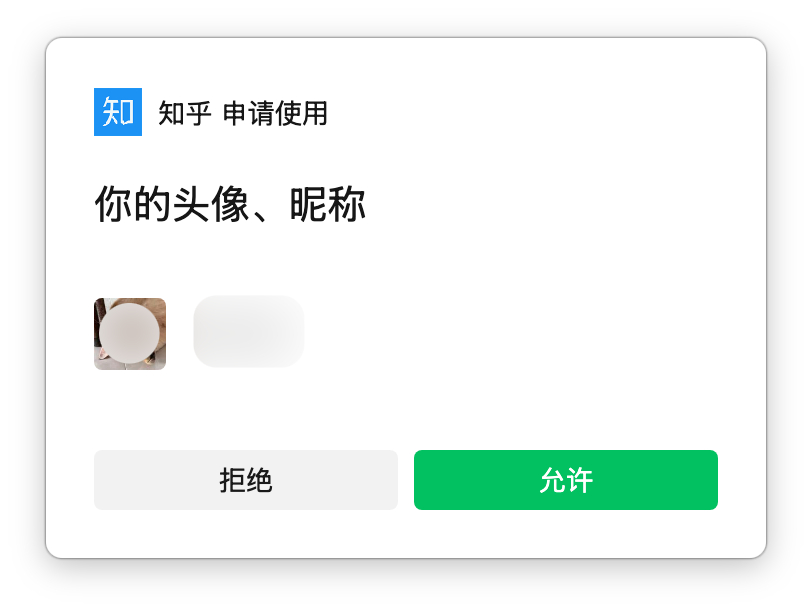Allow Zhihu to use your profile
Screen dimensions: 812x612
(x=566, y=480)
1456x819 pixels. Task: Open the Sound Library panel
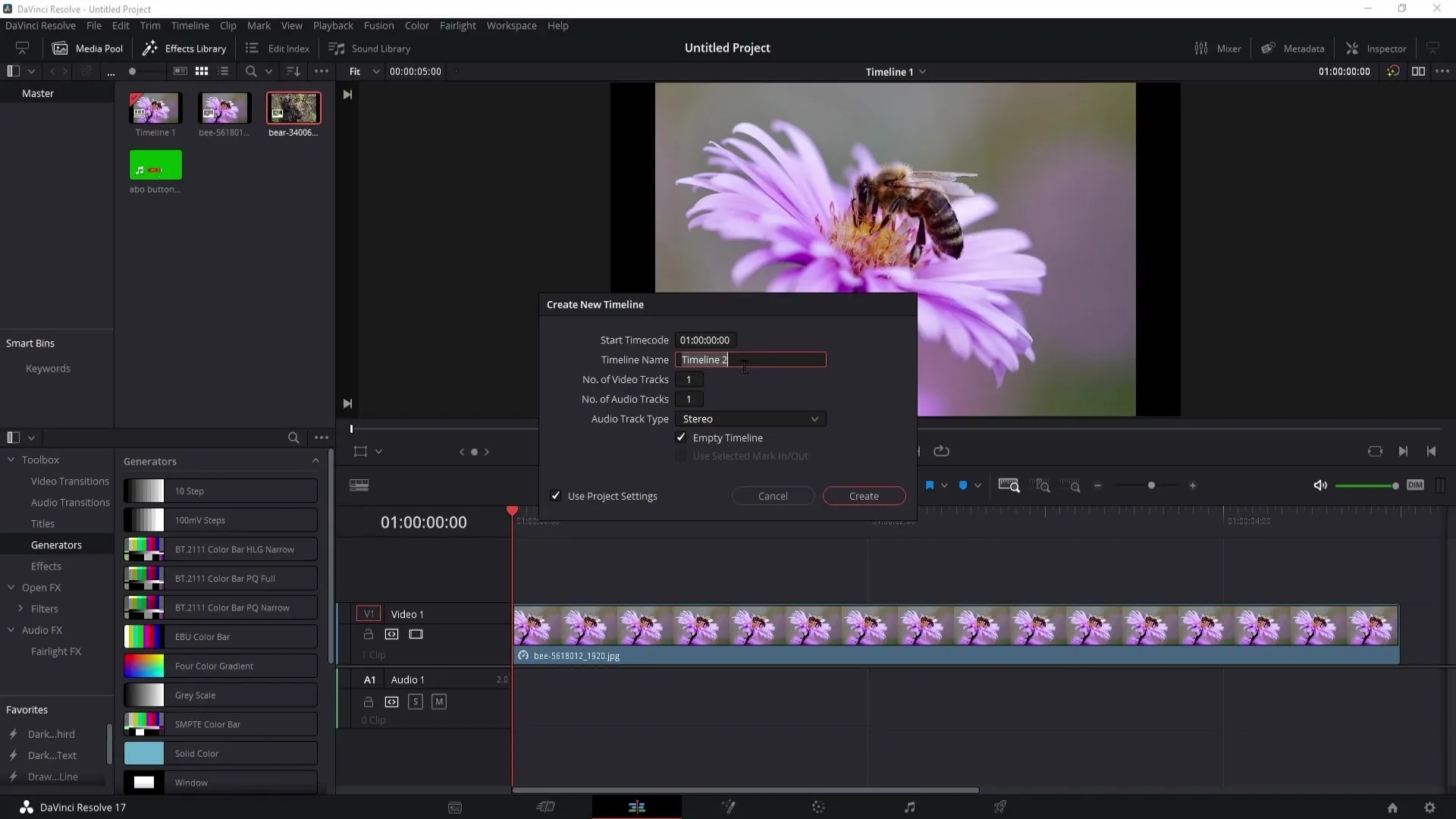[372, 47]
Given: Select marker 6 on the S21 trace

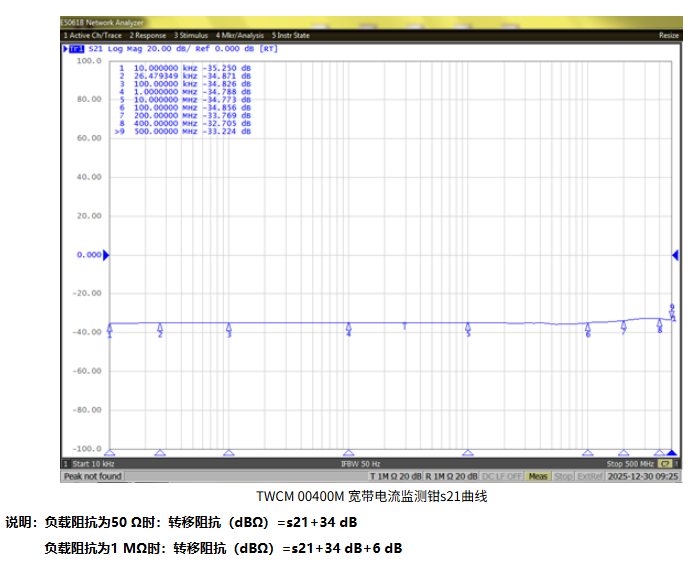Looking at the screenshot, I should click(x=588, y=327).
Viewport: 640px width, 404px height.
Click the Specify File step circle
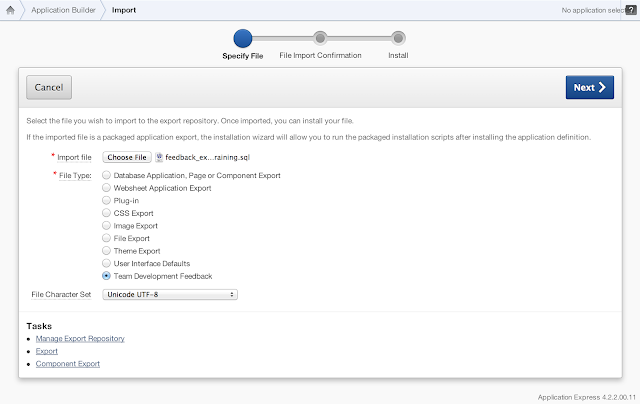coord(242,38)
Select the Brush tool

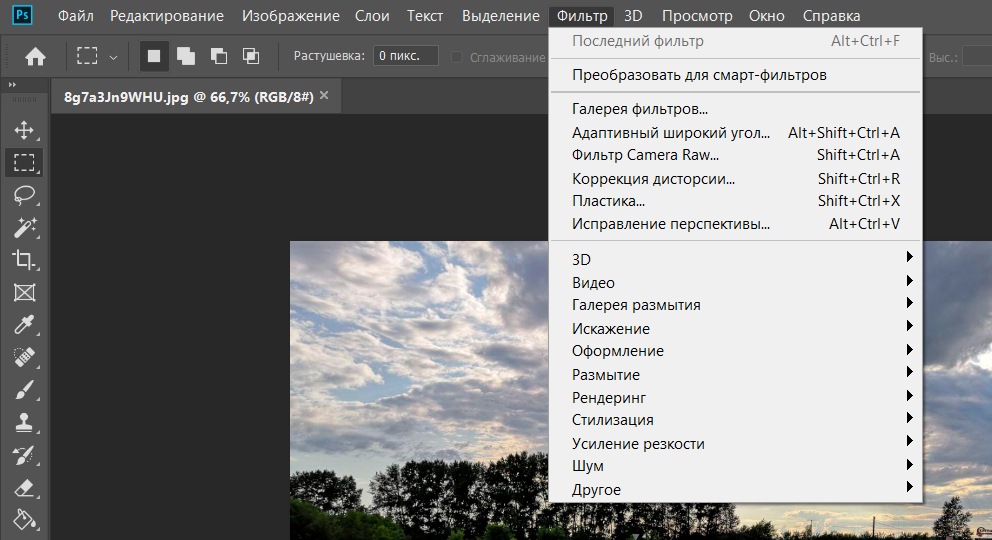(24, 390)

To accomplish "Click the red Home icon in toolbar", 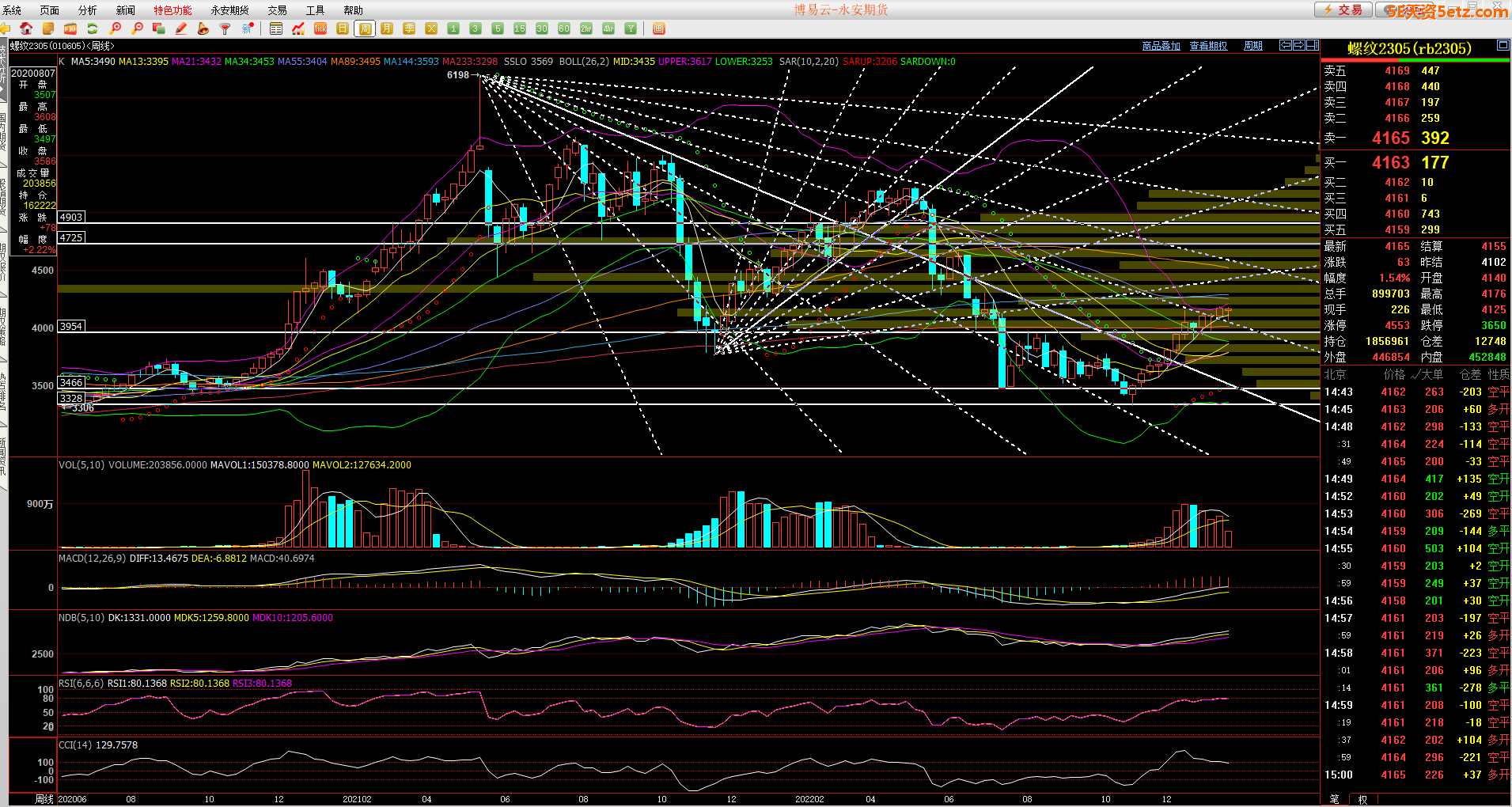I will [26, 28].
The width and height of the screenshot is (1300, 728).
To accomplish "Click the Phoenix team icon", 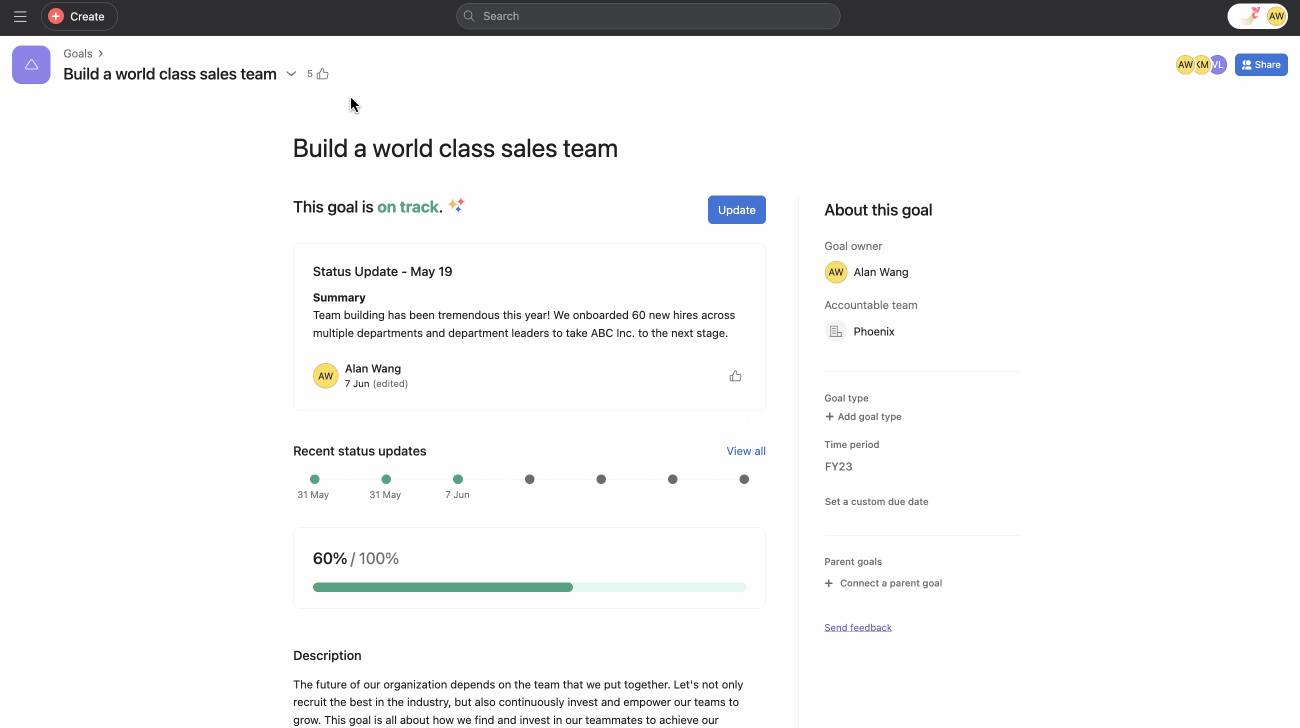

Task to complete:
Find each line of the records that contains the string "width", matching case exactly, and copy those lines.

Result of this task:
Viewport: 640px width, 404px height.
The width and height of the screenshot is (1300, 728).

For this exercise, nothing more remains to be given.